Alain Françon a choisi une version du texte remaniée par Beckett lui-même lors d’une de ses mises en scène. Pour les non spécialistes, les différences ne sautent pas aux yeux, mais l’attention aux mots est exacerbée. L’absurdité de l’existence, de l’attente est magnifiée. Pour Alain Françon, Godot « c’est l’essentiel, c’est le mot juste, c’est ce qu’on cherche sans savoir si cela arrivera ». Si Gogo et Didi nous font parfois sourire, c’est surtout par le « déjà vu » de certaines situations. Ce ne sont pas des clowns qui cherchent à faire rire, ce sont deux hommes égarés qui cherchent en vain un sens à leurs actions. Leur situation émeut : Gogo qui se fait battre la nuit, lutte avec sa chaussure, oublie les événements de la veille… tandis que Didi essaie de maintenir un lien, le cap de l’attente, en dépit d’une prostate douloureuse. « Essayons de converser sans nous exalter puisque nous sommes incapables de nous taire ».

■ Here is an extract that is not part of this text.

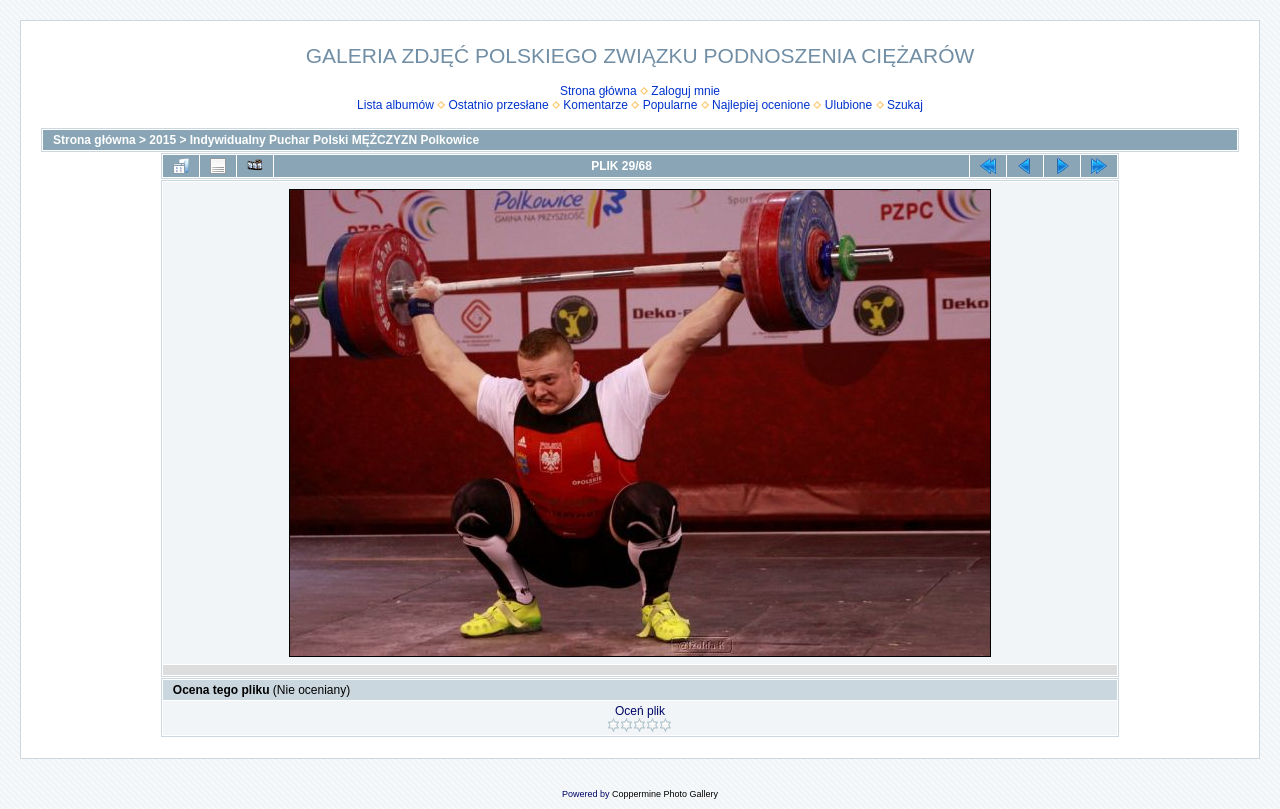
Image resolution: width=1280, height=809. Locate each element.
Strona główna (598, 91)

L’épisode de l’arrivée de Pozzo et Lucky est troublante : Pozzo est odieux, se croit tout permis, maltraite manifestement son esclave Lucky tenu au bout d’une corde. Et pourtant Lucky est hargneux et semble se complaire dans cette servitude. Le spectateur est sans cesse sur le qui vive pour saisir le lien entre les personnages. Beckett maintient le suspense : aucune réponse n’est donnée, tout n’est que partiel et sujet à interprétation.

Voilà un sérieux Godot, magnifiquement incarné, absurde à souhait, concentré sur l’attente bien plus que sur Godot. La pièce écrite en 1948 au lendemain de la guerre dans un monde en quête de sens est tout aussi actuelle dans ce monde en pleine transition.